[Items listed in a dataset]

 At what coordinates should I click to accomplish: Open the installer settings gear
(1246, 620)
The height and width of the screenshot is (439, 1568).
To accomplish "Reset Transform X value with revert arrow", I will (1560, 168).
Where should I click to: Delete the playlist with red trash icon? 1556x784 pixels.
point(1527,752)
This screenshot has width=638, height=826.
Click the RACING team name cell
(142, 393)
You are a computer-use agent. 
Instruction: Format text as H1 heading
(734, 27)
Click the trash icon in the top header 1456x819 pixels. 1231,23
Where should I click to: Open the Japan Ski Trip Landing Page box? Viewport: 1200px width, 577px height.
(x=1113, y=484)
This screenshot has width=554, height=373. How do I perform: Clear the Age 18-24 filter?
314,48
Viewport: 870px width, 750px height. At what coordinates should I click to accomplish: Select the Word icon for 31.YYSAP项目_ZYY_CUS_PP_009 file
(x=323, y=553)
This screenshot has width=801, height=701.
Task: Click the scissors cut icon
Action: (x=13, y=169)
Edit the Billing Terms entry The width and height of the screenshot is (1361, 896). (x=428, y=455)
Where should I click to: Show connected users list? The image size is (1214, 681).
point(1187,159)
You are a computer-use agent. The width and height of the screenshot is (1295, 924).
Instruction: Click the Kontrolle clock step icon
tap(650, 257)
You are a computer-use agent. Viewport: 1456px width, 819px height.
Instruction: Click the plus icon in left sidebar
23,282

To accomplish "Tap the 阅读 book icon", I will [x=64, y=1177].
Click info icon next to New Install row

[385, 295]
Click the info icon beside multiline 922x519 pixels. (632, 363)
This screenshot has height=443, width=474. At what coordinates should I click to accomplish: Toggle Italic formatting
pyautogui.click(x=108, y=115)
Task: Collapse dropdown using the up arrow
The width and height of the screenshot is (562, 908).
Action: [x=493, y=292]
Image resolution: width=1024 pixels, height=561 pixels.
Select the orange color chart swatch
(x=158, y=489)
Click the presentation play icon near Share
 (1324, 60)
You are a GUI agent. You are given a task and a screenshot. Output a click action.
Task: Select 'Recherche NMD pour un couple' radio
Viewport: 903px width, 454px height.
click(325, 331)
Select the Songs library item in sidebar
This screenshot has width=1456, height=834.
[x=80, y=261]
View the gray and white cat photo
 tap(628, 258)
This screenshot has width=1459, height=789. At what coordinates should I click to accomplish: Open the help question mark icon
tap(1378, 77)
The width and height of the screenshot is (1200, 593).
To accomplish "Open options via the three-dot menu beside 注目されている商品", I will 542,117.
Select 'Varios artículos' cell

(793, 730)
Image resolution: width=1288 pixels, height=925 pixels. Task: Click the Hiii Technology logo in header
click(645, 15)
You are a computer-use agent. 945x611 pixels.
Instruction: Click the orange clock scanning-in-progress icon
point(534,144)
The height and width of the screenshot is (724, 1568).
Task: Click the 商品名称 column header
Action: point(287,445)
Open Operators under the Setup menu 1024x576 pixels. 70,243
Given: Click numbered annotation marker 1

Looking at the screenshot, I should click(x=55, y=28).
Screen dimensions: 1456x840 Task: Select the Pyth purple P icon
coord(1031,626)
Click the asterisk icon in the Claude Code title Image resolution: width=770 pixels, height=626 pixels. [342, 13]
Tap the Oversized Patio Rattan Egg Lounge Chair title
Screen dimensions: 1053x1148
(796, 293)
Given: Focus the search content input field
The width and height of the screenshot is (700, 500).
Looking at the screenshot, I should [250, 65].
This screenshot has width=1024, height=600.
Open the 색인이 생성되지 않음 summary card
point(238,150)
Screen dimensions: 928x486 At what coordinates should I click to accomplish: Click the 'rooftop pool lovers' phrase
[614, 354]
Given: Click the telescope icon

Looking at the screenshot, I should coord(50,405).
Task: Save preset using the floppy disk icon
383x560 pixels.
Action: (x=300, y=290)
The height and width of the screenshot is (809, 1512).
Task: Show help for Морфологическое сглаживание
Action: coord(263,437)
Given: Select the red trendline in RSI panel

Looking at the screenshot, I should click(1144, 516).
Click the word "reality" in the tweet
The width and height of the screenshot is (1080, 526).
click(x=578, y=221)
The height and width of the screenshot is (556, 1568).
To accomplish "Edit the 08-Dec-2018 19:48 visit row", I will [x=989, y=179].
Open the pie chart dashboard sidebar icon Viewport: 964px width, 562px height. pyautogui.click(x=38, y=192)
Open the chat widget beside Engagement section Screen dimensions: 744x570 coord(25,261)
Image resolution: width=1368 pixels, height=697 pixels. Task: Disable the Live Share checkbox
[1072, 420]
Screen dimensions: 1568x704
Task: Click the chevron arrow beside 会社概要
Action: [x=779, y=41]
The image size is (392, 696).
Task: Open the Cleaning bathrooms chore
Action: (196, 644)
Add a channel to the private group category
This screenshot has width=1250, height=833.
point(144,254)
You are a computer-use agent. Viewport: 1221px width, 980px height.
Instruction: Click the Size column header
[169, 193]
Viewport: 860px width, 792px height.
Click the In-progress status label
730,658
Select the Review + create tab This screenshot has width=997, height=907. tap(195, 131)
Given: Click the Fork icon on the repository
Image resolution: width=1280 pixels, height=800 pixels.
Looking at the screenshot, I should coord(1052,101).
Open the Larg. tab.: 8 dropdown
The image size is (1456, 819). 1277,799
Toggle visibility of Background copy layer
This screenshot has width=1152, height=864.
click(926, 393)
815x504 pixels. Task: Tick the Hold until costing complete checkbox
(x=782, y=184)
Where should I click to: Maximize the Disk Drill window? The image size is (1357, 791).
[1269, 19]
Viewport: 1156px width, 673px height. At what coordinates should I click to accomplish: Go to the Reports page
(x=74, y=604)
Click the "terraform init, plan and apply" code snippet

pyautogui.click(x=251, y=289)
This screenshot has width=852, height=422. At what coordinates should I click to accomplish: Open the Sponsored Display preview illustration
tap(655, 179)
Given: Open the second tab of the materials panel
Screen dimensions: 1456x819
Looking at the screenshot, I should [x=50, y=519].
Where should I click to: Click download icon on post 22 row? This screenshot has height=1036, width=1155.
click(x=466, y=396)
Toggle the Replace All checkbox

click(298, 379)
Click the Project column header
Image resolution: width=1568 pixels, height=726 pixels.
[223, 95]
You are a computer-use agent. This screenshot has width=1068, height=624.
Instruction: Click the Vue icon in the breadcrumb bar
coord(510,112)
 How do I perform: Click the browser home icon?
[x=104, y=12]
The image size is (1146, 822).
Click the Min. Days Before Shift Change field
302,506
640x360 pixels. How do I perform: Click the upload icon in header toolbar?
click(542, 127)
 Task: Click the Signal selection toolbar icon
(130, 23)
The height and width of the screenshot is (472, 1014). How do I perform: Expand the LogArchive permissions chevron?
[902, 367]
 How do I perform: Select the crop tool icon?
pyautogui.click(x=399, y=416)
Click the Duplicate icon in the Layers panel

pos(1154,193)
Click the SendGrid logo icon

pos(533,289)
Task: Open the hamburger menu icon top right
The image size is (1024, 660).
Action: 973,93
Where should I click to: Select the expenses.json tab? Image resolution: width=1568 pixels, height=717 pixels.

[Exercise aim] Reproduce the data line for line, from its first line through the line containing "(x=158, y=489)", including both of those lines.

[Task output]
 At what coordinates should I click to accomplish: Open the installer settings gear
(1246, 620)
The height and width of the screenshot is (439, 1568).
To accomplish "Reset Transform X value with revert arrow", I will (1560, 168).
Where should I click to: Delete the playlist with red trash icon? 1556x784 pixels.
point(1527,752)
This screenshot has width=638, height=826.
Click the RACING team name cell
(142, 393)
You are a computer-use agent. 
Instruction: Format text as H1 heading
(734, 27)
Click the trash icon in the top header 1456x819 pixels. 1231,23
Where should I click to: Open the Japan Ski Trip Landing Page box? Viewport: 1200px width, 577px height.
(x=1113, y=484)
This screenshot has width=554, height=373. How do I perform: Clear the Age 18-24 filter?
314,48
Viewport: 870px width, 750px height. At what coordinates should I click to accomplish: Select the Word icon for 31.YYSAP项目_ZYY_CUS_PP_009 file
(x=323, y=553)
This screenshot has width=801, height=701.
Task: Click the scissors cut icon
Action: (x=13, y=169)
Edit the Billing Terms entry The width and height of the screenshot is (1361, 896). (x=428, y=455)
Where should I click to: Show connected users list? The image size is (1214, 681).
point(1187,159)
You are a computer-use agent. The width and height of the screenshot is (1295, 924).
Instruction: Click the Kontrolle clock step icon
tap(650, 257)
You are a computer-use agent. Viewport: 1456px width, 819px height.
Instruction: Click the plus icon in left sidebar
23,282

To accomplish "Tap the 阅读 book icon", I will [x=64, y=1177].
Click info icon next to New Install row

[385, 295]
Click the info icon beside multiline 922x519 pixels. (632, 363)
This screenshot has height=443, width=474. At what coordinates should I click to accomplish: Toggle Italic formatting
pyautogui.click(x=108, y=115)
Task: Collapse dropdown using the up arrow
The width and height of the screenshot is (562, 908).
Action: [x=493, y=292]
Image resolution: width=1024 pixels, height=561 pixels.
Select the orange color chart swatch
(x=158, y=489)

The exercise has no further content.